Work required: Rescale the entries from the line containing "You are a GUI" through the line containing "pyautogui.click(x=433, y=366)", and give only those lines. Repeat each line with its request unchanged, multiply every coordinate in the answers by 1.2, round to whole numbers with halves going up, and leave the pictures out.

Material to process:
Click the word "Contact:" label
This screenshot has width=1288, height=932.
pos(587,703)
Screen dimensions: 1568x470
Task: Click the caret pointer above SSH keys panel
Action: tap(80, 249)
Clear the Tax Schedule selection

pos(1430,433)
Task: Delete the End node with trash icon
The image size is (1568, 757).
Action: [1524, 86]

...

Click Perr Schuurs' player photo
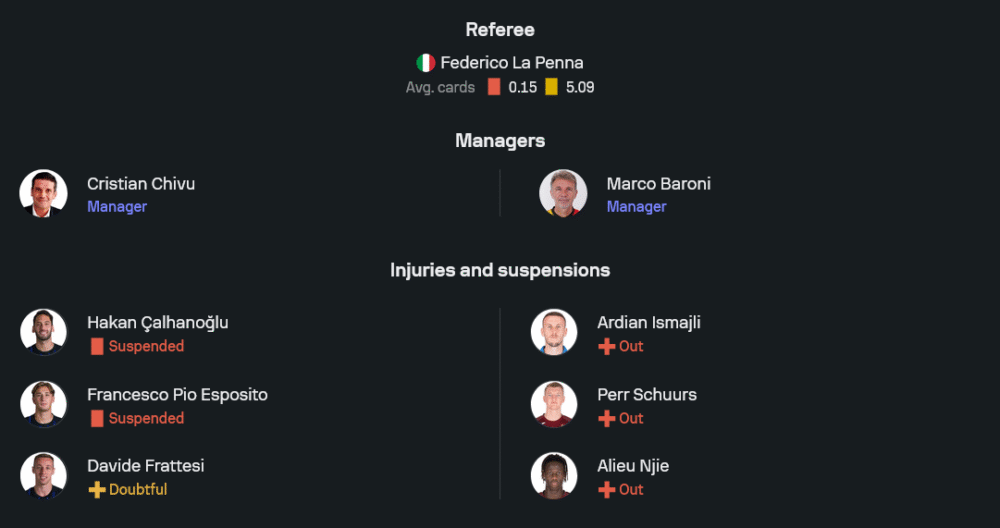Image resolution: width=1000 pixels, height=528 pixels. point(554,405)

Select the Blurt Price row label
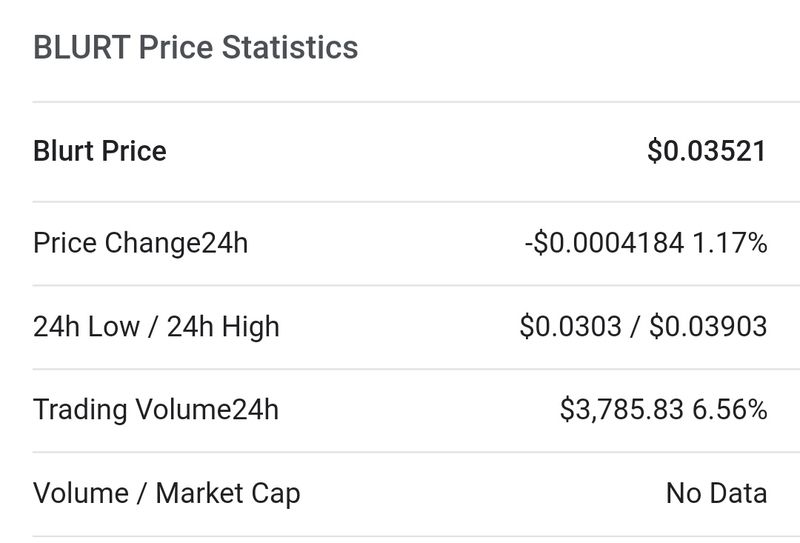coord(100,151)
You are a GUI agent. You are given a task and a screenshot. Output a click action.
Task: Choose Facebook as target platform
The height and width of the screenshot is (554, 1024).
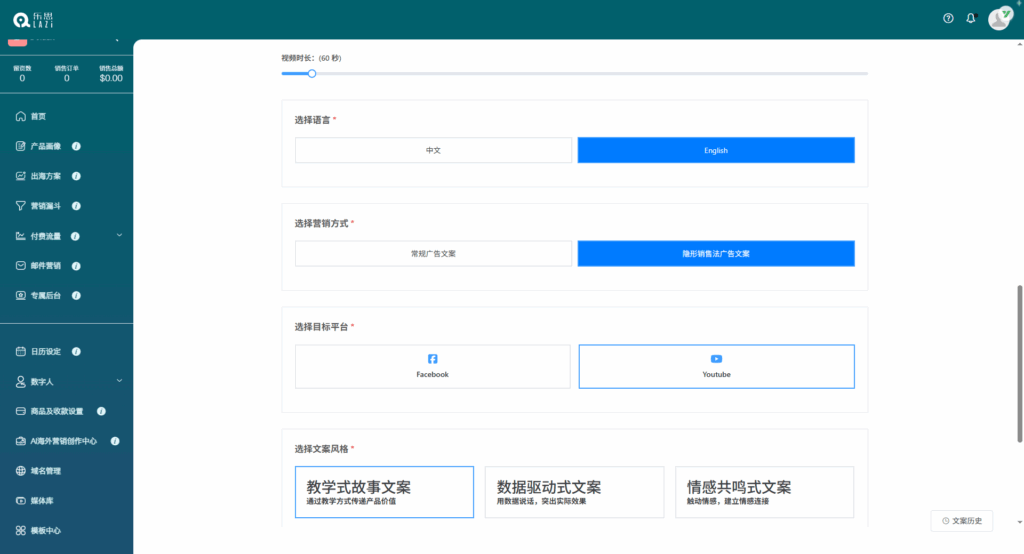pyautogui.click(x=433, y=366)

Task output:
You are a GUI agent. You are given a task and a screenshot. Output a click action.
Task: Choose Facebook as target platform
The height and width of the screenshot is (554, 1024).
pyautogui.click(x=520, y=439)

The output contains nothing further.